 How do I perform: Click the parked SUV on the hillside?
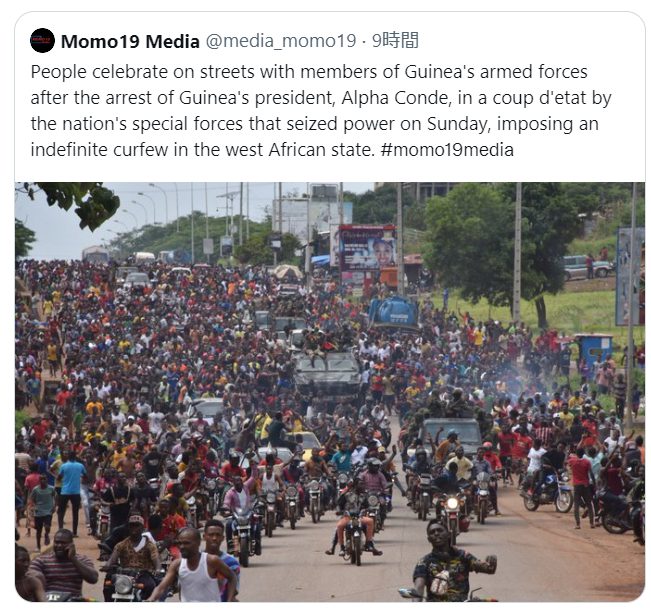pyautogui.click(x=587, y=267)
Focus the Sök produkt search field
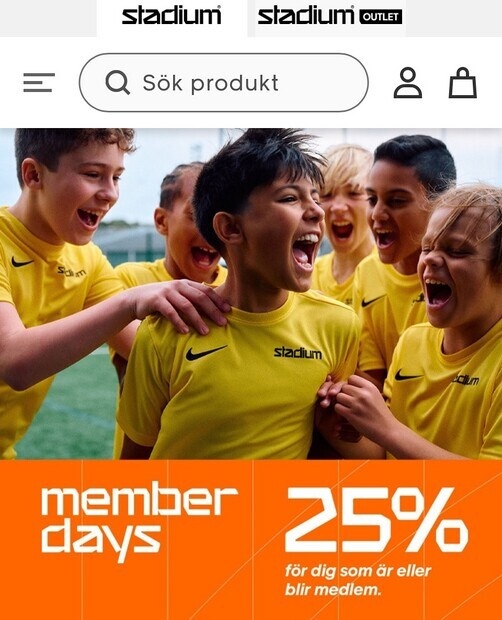The height and width of the screenshot is (620, 502). 224,83
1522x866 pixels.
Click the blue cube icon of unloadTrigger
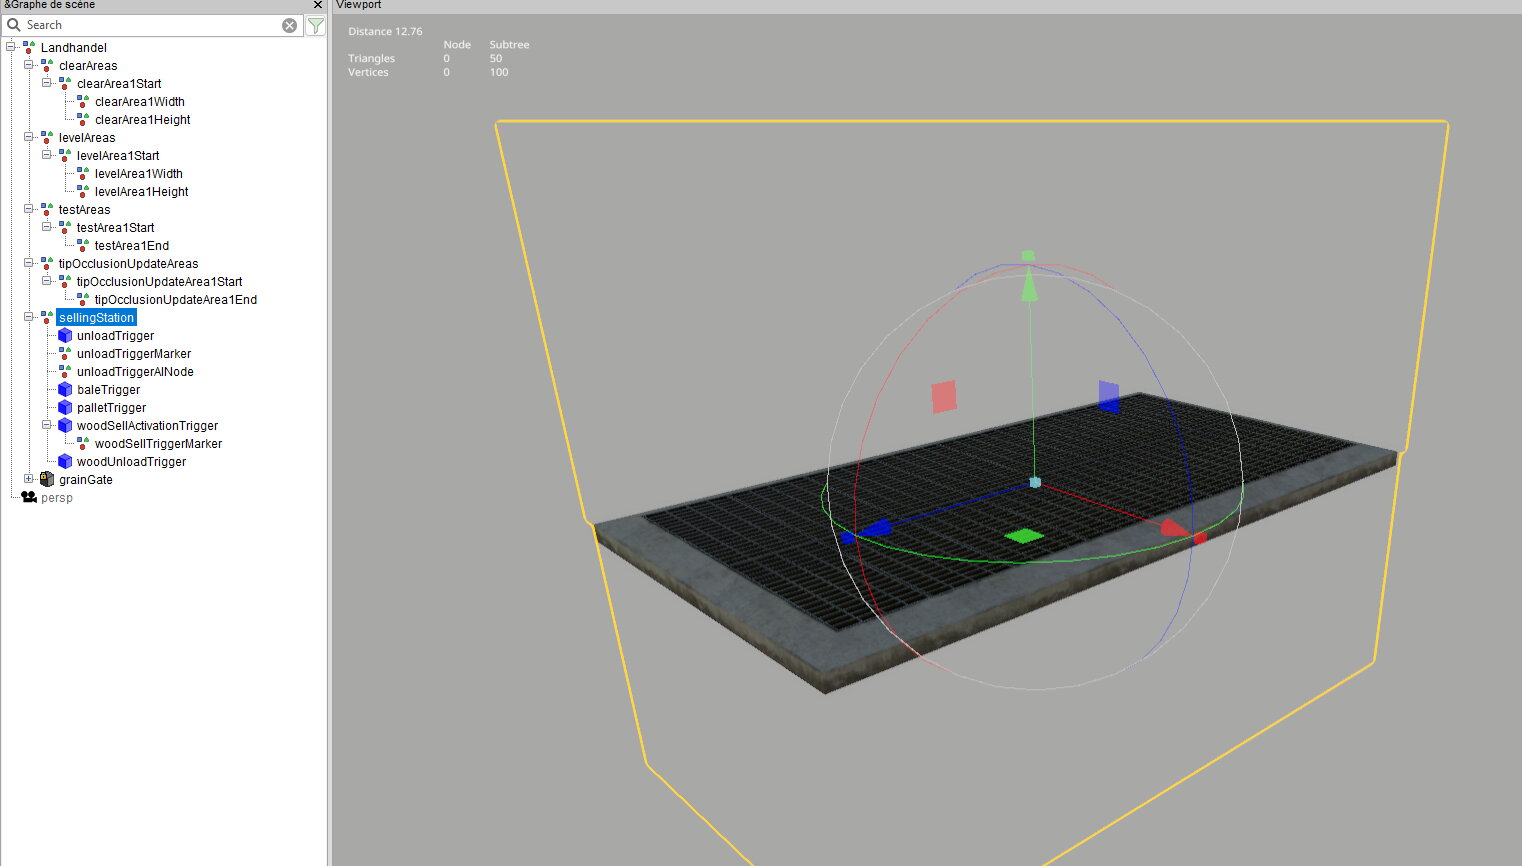pyautogui.click(x=65, y=336)
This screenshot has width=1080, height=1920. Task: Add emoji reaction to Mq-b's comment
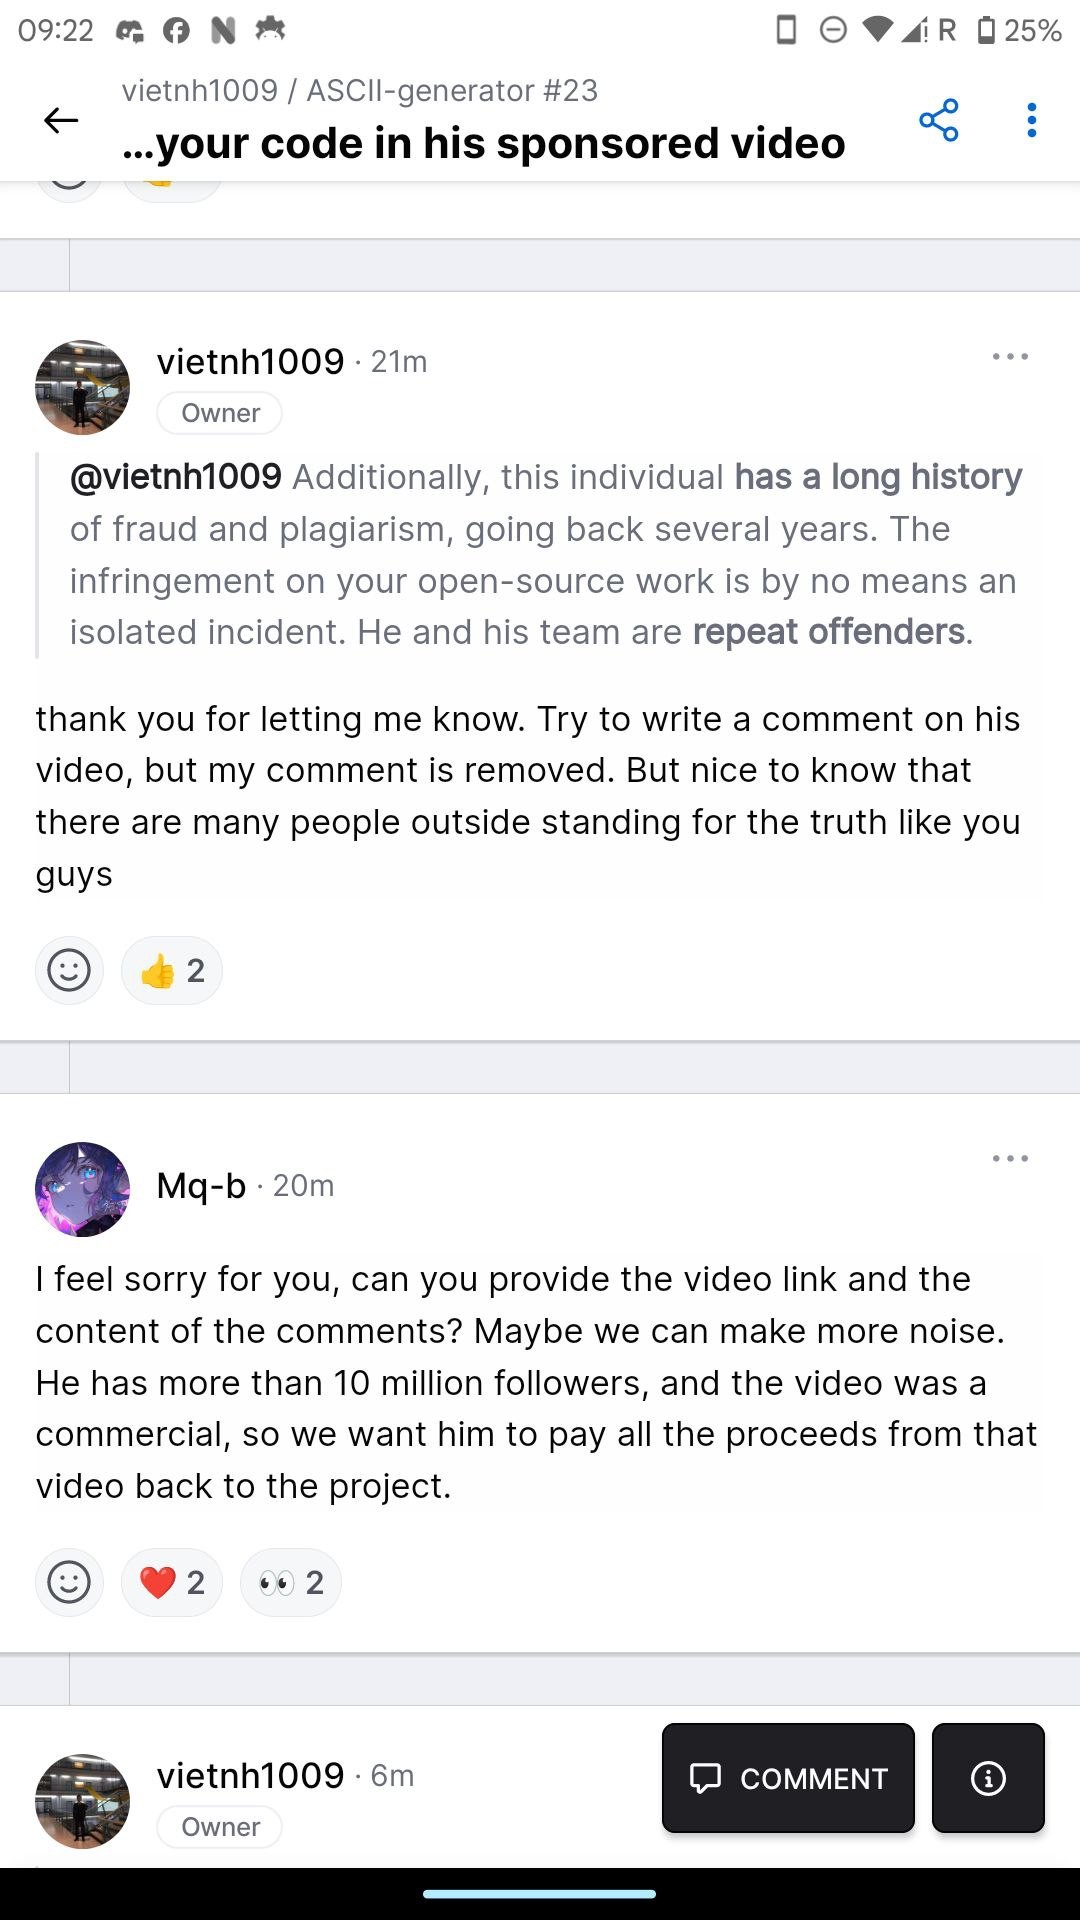(69, 1583)
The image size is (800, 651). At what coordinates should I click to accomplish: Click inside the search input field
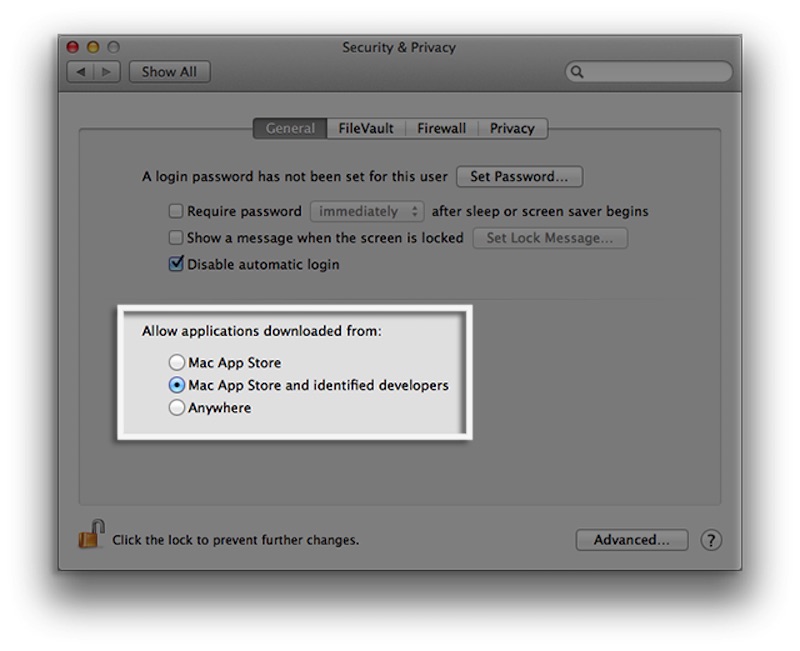(650, 72)
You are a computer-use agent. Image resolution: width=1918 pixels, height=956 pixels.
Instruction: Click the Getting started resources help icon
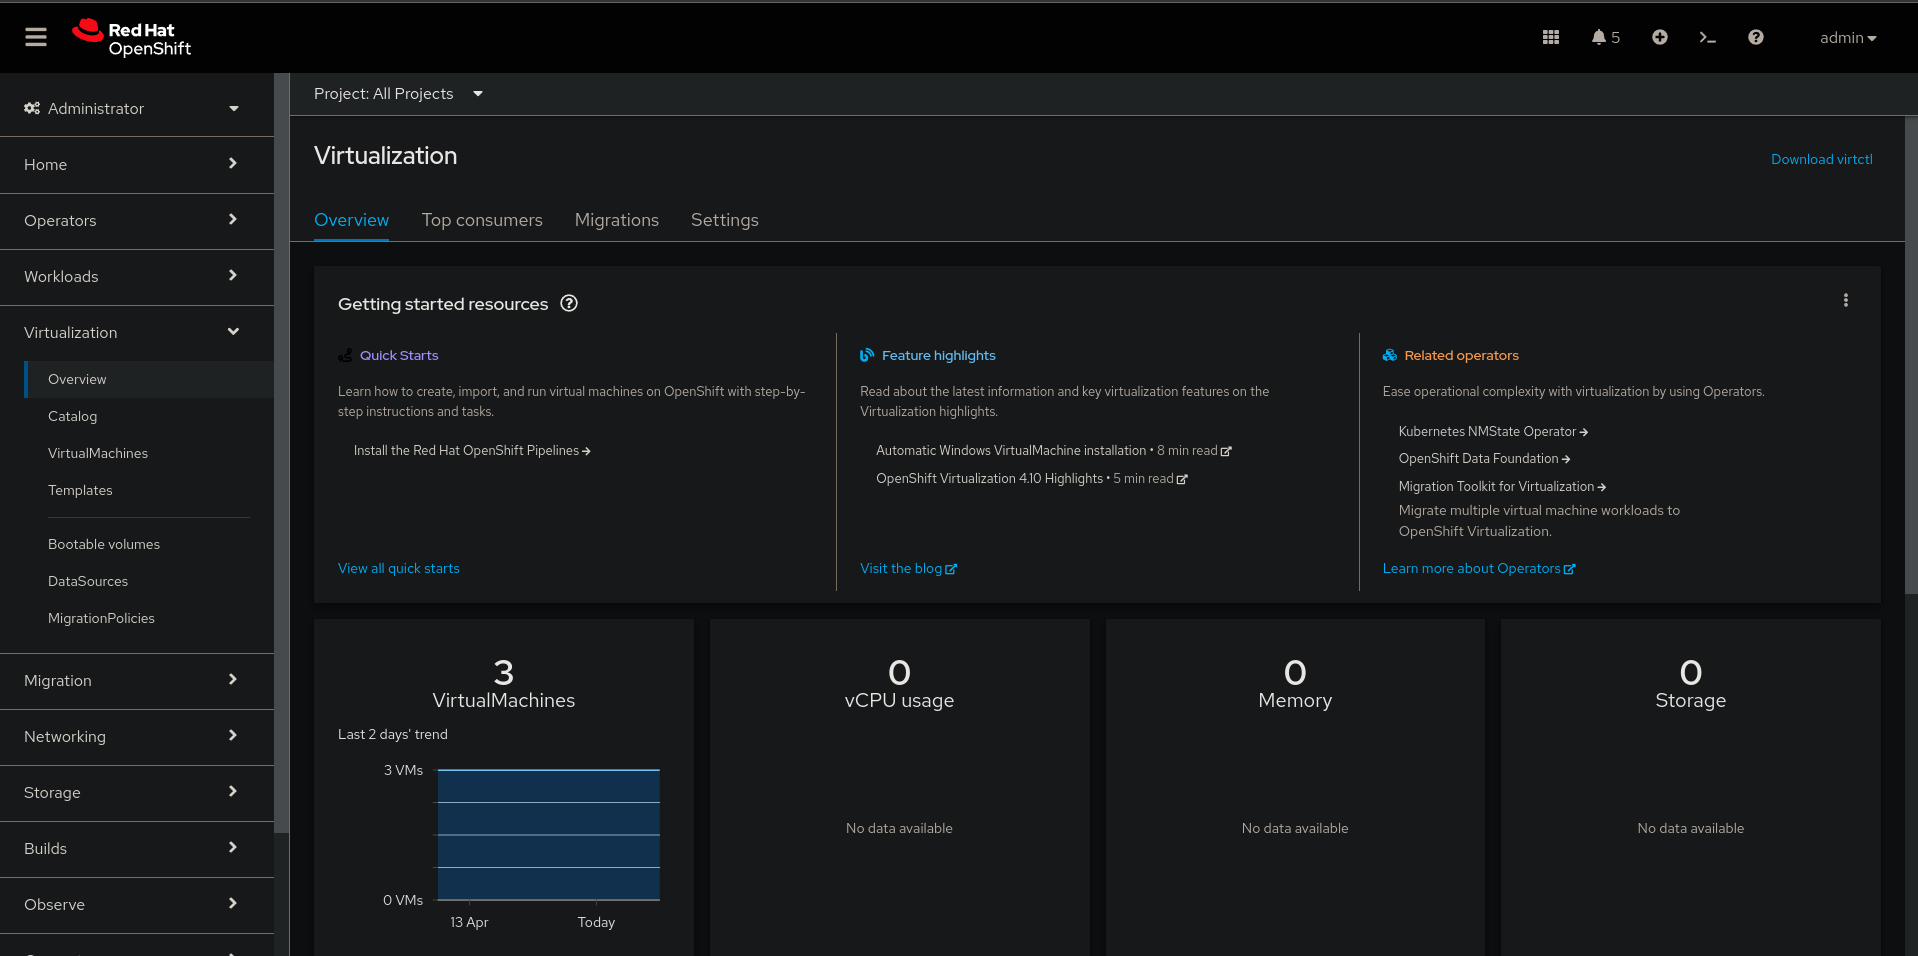coord(569,304)
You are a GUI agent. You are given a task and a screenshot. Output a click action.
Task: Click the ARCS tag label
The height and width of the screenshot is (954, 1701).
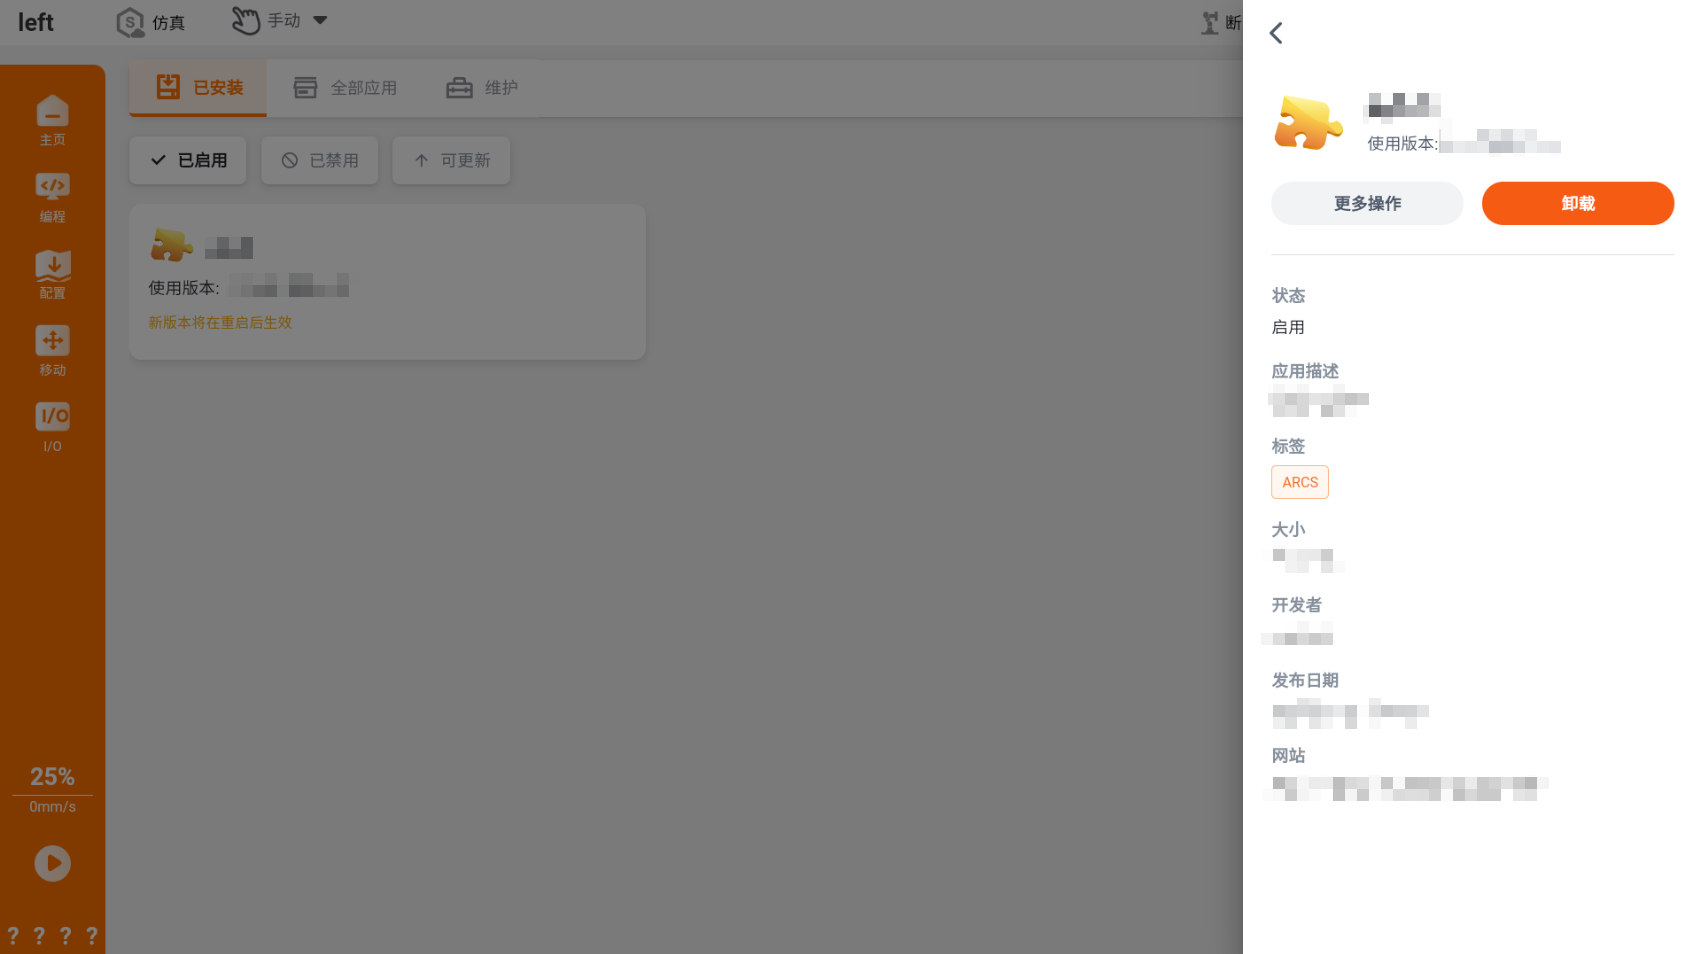click(x=1300, y=482)
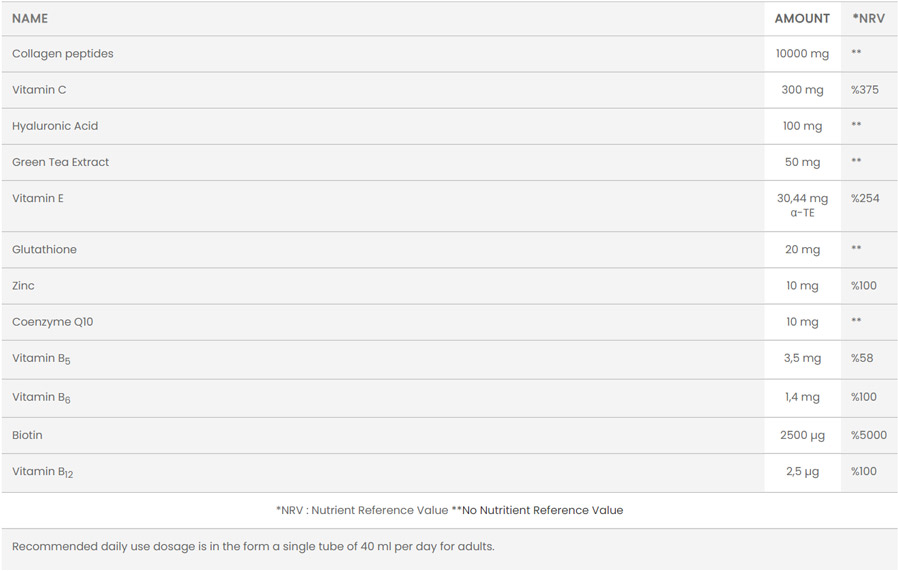This screenshot has width=898, height=571.
Task: Click the Vitamin B12 ingredient name
Action: (42, 472)

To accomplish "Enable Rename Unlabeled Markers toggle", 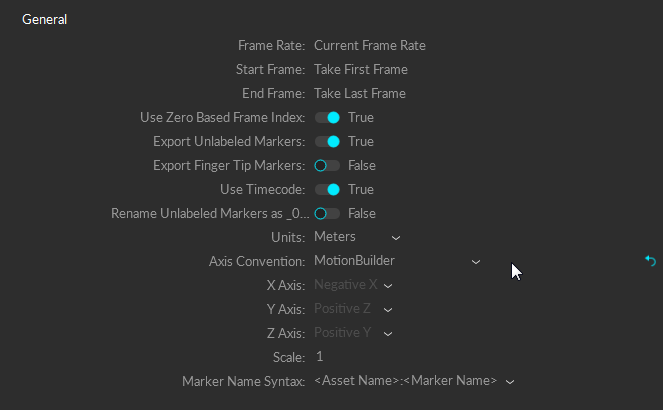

▶ _Task statement_: Please output, exactly as written, the lines above from the one holding "You are a computer-use" through the one holding "Task: Click the ARCS tag label", both included, with the pictures omitted.

▶ _Your solution_:
You are a computer-use agent. Image resolution: width=1918 pixels, height=956 pixels.
Instruction: Click the Getting started resources help icon
coord(569,304)
You are a GUI agent. You are given a task and a screenshot. Output a click action.
Task: Click the ARCS tag label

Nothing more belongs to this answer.